From the Resene Total Colour Awards gallery of entries
New Zealand telecommunications infrastructure company Chorus have developed the cabinet art project as a way to combat vandalism of their cabinets, by commissioning artists to transform the dull beige or green metal boxes with murals. Working in conjunction with the Dunedin City Council, Chorus issued a call for artists to submit designs that fit the local environment and reflect the local community, which were then subject to a selection process involving nearby business and homeowners, as well as resource consent.
Over the past three years, Chorus has commissioned Andy McCready to paint four of these cabinets, the latest two are a complementary pair that share a similar design principle and aesthetic dialogue: the key words in the conversation being ‘retro’ and ‘nostalgia.’

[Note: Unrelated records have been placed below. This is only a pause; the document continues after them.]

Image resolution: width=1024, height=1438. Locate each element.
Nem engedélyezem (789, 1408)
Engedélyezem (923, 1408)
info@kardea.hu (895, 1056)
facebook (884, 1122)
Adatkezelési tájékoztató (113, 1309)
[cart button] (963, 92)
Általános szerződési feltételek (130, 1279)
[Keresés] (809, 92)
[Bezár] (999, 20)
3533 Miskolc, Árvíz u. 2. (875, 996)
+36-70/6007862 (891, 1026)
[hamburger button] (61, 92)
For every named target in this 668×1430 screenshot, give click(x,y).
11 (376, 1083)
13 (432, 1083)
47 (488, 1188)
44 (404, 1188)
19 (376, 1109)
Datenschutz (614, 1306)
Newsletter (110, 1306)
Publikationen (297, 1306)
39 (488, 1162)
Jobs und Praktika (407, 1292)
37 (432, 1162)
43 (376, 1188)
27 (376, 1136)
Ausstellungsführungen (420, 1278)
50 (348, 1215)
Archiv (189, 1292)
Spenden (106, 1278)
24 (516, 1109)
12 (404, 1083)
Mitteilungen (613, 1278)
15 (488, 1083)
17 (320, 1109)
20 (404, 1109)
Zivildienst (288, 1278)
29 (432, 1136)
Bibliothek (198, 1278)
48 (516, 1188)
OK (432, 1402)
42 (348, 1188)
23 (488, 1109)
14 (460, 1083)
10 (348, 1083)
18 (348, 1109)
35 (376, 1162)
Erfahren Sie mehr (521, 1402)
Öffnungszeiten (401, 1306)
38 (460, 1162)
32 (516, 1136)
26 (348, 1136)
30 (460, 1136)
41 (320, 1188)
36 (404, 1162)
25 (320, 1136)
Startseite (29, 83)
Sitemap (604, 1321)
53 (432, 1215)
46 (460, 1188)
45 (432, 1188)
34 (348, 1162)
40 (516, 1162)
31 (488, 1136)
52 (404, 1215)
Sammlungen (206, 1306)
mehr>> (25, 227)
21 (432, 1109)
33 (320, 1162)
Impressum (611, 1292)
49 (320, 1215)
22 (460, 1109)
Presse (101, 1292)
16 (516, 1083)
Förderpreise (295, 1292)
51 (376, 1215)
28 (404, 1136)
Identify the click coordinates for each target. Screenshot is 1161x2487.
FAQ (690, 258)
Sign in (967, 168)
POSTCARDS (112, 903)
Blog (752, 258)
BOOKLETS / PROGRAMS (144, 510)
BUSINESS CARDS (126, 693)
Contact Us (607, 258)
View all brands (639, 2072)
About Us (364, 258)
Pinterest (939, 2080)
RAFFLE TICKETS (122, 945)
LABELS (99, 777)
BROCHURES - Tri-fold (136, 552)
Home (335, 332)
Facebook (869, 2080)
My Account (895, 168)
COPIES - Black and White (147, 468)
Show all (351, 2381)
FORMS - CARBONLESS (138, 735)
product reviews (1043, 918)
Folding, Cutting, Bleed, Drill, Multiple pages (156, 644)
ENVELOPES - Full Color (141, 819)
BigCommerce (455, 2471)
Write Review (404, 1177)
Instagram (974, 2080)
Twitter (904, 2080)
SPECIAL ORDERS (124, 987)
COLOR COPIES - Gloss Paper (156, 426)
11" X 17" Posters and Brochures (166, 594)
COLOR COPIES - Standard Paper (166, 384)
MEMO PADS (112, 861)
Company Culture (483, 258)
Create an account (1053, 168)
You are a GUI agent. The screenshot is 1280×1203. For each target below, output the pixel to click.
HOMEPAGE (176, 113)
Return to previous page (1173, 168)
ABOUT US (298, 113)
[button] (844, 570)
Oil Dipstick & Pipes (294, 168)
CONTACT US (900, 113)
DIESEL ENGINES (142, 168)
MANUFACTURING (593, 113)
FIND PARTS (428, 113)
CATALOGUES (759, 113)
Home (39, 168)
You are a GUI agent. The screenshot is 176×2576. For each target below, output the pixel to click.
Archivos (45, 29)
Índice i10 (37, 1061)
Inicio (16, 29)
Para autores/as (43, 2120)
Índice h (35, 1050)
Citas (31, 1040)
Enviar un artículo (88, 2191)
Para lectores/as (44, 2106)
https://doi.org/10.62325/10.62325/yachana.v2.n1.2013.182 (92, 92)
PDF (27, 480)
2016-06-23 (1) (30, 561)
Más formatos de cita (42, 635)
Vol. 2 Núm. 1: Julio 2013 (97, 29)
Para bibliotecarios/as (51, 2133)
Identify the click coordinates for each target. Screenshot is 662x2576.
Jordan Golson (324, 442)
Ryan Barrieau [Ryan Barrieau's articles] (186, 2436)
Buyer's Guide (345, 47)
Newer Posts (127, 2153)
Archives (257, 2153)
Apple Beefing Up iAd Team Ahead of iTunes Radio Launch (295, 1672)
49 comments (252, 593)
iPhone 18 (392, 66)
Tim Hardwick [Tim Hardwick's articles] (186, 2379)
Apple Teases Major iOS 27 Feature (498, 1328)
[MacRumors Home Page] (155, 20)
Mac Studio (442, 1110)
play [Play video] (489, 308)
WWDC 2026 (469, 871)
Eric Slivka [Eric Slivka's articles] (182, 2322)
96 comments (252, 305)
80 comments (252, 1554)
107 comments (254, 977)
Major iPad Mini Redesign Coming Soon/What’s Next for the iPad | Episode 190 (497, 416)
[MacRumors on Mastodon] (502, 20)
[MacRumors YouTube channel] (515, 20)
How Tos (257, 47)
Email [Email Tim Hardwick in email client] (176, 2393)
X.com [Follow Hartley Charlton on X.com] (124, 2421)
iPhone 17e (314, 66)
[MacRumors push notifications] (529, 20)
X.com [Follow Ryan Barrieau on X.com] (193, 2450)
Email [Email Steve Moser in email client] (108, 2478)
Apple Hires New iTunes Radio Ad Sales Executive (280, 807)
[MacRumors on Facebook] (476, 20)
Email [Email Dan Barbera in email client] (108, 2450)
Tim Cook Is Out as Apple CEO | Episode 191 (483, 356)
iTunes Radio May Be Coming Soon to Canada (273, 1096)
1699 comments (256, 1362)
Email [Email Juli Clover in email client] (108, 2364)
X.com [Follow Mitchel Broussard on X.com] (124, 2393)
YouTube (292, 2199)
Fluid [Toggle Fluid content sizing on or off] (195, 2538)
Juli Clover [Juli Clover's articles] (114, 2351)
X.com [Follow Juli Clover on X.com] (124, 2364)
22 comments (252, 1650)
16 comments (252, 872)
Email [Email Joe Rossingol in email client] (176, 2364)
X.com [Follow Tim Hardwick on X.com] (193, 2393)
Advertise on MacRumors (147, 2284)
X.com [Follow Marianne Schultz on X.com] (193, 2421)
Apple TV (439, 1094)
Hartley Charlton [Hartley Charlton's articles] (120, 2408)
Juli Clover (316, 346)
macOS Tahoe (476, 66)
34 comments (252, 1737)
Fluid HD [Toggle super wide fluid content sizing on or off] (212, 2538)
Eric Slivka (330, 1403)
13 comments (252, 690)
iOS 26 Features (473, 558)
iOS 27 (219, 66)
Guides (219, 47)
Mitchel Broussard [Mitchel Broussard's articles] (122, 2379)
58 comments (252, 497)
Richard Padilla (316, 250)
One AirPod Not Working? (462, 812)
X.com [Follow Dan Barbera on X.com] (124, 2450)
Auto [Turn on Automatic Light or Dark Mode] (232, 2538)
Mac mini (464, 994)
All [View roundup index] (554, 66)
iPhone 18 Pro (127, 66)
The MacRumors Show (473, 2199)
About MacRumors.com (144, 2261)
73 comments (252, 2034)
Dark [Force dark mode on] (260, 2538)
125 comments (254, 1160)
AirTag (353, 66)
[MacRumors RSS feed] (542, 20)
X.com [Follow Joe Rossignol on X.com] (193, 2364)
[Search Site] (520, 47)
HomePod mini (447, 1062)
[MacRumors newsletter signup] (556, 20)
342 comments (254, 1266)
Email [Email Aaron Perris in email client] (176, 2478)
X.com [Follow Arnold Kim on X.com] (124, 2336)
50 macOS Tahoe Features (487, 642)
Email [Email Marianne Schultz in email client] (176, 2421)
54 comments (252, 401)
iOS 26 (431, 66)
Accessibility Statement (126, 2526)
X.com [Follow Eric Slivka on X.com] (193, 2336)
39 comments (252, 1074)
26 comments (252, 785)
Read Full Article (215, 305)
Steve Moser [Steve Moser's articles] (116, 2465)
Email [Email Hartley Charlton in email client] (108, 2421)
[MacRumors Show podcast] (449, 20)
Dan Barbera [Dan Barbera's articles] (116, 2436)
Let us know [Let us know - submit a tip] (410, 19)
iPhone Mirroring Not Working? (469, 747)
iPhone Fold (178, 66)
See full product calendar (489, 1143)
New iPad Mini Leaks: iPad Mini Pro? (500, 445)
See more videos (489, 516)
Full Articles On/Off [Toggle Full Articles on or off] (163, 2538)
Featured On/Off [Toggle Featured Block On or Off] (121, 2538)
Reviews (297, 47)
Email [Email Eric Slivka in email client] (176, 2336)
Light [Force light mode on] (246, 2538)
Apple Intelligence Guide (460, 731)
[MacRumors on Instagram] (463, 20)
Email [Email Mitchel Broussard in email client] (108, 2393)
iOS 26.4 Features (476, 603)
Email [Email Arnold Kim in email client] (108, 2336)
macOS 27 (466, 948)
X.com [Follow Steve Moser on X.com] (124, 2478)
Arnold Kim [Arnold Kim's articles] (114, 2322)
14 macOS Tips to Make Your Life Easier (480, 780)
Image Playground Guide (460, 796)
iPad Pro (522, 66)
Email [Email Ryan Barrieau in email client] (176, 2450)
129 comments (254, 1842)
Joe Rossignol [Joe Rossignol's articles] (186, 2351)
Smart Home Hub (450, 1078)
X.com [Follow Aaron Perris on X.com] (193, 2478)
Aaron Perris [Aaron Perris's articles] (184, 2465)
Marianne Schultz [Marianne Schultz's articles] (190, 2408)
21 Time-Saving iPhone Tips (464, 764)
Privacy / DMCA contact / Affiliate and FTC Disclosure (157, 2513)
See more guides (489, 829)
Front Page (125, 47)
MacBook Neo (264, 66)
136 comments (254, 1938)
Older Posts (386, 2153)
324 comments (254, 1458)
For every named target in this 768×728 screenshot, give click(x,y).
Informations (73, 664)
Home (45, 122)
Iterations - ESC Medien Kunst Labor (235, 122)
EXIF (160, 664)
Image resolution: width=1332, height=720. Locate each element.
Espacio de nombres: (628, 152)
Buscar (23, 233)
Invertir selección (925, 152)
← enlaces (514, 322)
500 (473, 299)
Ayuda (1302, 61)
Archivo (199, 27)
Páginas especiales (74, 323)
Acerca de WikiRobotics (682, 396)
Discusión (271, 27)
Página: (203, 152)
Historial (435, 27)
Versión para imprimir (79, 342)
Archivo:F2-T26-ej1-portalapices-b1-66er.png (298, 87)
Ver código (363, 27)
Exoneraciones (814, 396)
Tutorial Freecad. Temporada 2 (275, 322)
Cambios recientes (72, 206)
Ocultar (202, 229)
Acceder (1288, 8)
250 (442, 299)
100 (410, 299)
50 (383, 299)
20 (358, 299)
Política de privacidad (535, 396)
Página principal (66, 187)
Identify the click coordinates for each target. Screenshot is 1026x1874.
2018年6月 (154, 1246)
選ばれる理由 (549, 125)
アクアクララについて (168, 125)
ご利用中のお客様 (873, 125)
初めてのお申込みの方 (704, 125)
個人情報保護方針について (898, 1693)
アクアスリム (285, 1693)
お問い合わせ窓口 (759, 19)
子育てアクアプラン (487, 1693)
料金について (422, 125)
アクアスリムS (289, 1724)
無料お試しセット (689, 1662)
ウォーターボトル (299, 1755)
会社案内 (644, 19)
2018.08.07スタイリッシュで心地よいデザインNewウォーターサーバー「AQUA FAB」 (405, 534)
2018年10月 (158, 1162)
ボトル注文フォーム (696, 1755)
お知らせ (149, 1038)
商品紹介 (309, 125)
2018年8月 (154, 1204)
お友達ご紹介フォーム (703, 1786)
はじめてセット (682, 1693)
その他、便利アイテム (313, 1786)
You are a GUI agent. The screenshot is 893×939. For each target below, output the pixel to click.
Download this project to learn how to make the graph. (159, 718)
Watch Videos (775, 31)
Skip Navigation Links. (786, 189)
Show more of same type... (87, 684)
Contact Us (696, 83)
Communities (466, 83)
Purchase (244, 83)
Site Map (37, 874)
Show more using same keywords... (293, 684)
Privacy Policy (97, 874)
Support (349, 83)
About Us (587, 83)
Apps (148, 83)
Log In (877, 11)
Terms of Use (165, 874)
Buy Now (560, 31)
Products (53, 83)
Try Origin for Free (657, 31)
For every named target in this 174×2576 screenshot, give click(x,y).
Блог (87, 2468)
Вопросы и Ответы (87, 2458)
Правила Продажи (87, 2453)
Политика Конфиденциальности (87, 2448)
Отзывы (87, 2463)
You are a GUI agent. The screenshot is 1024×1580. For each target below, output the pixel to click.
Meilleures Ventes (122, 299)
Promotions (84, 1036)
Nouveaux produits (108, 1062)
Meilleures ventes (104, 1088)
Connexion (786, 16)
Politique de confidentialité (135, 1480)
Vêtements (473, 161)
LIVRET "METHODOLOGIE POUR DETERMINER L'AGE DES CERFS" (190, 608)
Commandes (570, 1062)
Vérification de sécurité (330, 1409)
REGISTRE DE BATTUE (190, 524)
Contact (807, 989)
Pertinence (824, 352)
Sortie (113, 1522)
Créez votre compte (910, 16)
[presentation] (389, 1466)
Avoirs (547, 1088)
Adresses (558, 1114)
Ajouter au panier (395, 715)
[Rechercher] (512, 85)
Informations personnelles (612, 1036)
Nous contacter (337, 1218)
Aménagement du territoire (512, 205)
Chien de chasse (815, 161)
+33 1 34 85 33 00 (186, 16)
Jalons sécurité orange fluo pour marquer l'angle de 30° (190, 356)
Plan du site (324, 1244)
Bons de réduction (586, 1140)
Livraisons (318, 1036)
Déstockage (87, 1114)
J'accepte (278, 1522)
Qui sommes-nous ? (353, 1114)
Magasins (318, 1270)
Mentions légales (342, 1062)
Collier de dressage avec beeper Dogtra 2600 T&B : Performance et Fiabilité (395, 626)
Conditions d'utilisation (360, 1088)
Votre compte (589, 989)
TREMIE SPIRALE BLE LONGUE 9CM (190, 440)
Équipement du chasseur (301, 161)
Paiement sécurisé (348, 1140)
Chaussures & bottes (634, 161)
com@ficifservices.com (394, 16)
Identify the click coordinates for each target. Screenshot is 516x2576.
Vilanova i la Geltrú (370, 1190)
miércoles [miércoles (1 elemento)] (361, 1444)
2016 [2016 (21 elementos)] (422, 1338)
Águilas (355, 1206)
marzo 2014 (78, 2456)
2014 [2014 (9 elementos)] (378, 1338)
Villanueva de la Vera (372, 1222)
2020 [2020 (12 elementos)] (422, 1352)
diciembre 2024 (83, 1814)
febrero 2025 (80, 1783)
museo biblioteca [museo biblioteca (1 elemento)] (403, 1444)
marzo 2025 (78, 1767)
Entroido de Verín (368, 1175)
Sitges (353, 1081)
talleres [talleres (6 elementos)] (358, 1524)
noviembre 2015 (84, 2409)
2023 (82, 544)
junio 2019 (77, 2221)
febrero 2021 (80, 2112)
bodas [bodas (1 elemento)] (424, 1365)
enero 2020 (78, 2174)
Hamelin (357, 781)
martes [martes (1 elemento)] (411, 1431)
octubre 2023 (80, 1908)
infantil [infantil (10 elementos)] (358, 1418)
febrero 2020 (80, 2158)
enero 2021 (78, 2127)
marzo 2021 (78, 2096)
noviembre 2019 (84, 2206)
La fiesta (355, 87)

‘St Clair Summer’ is a stylised depiction of the laidback St Clair beach culture remembered from childhood, full of ice-creams, sandcastles and sun. Evoking a carefree, vintage beach aesthetic, this mural combines elements of nostalgia for the typical Kiwi summer (jandals, surfboards, Kombi van), with unique identifiers of the St Clair beach area (the Hydro building, Cargill’s Castle, the groynes, the shark bell).
‘Sure to Rise’ is a whimsical celebration of Kiwiana in all its glory, a distinctly New Zealand aesthetic that revels in the kitsch value of popular culture. Referencing those familiar icons we all know the design incorporates aspects of décor (ceramic flying ducks, Crown Lynn Swans, woven flax), food (tomato sauce bottle, kiwifruit, chocolate fish, lamington and Edmonds baking powder) and symbols of New Zealand heritage (ferns, the Swanndri, the Anzac poppy).
Andy selected a vibrant yet carefully limited colour palette for each, to create a decidedly retro feel that lends itself to the subject matter depicted. In terms of structure, both cabinets are divided into three sections vertically and horizontally, and colour is used as a compositional device to achieve a sense of balance.
‘St Clair Summer’ uses a striking juxtaposition of complementary hues: orange (Resene Ecstasy) and turquoise (Resene Hippie Blue), loosely representing the sun and sea of the beach. These brighter colours are subdued with a gentle peach (Resene Karry) and two shades of grey (Resene Geyser and Resene Steel Grey), as well as the appropriately named Resene Sand for details such as the sandcastle and Resene Milk Chocolate for the flake.
When choosing colours from the Resene range, decisions were swayed by the serendipity of the paint name; what better background for a beach scene with a Kombi van than Resene Hippie Blue?
‘Sure to Rise’ features a colour scheme that offsets the greens and browns of the natural environment (Resene Green Smoke and Resene Milk Chocolate) with the more pop-inflected palette of the man-made, a heady blend of confectionary, packaging and mass production (Resene Havoc, Resene Bardot and Resene Ecstasy). These were teamed with Resene Navarone, Resene Bush, Resene Pearl Lusta, Resene Black and Resene White. The aim was to create the overall effect of décor borrowed from a 1960s bach - a colour scheme that recalls an earlier era, but rather than being dated, seems to once again be on trend.
The main challenge came in developing designs that met the brief of being reflective of the local community, while remaining true to Andy’s own style. Resene’s vibrant colour range were ideal to brighten up the dull cabinets, but Andy was mindful that the colour schemes also had to be somewhat sympathetic to the outdoor environment, and that the imagery should have broad appeal across varying age groups and other such demographics.
The changeable Dunedin weather conditions meant contending with rain and snow, and even a few days of sun so hot that the metal cabinet couldn’t be touched. Coupled with painting in public and the inevitable interest it sparks from curious passers-by, the cabinets proved to be very much a ‘stop/start’ project. From pausing a few times in the middle of a tricky section to answer some questions as the paint dried on the brush, to the weather suddenly deteriorating and forcing pack up, Andy resigned herself to the fact that she didn’t have much control over things, and that it would take as long as it took.
Both cabinets were painted entirely with Resene Lumbersider, selected for its range of colours, durability and easy clean-up. Because relatively small amounts of many colours were needed, the Resene testpots were the perfect choice.
In addition to artist-grade brushes, the small Resene roller and tray packs were handy to lay down backgrounds and larger sections of colour quickly.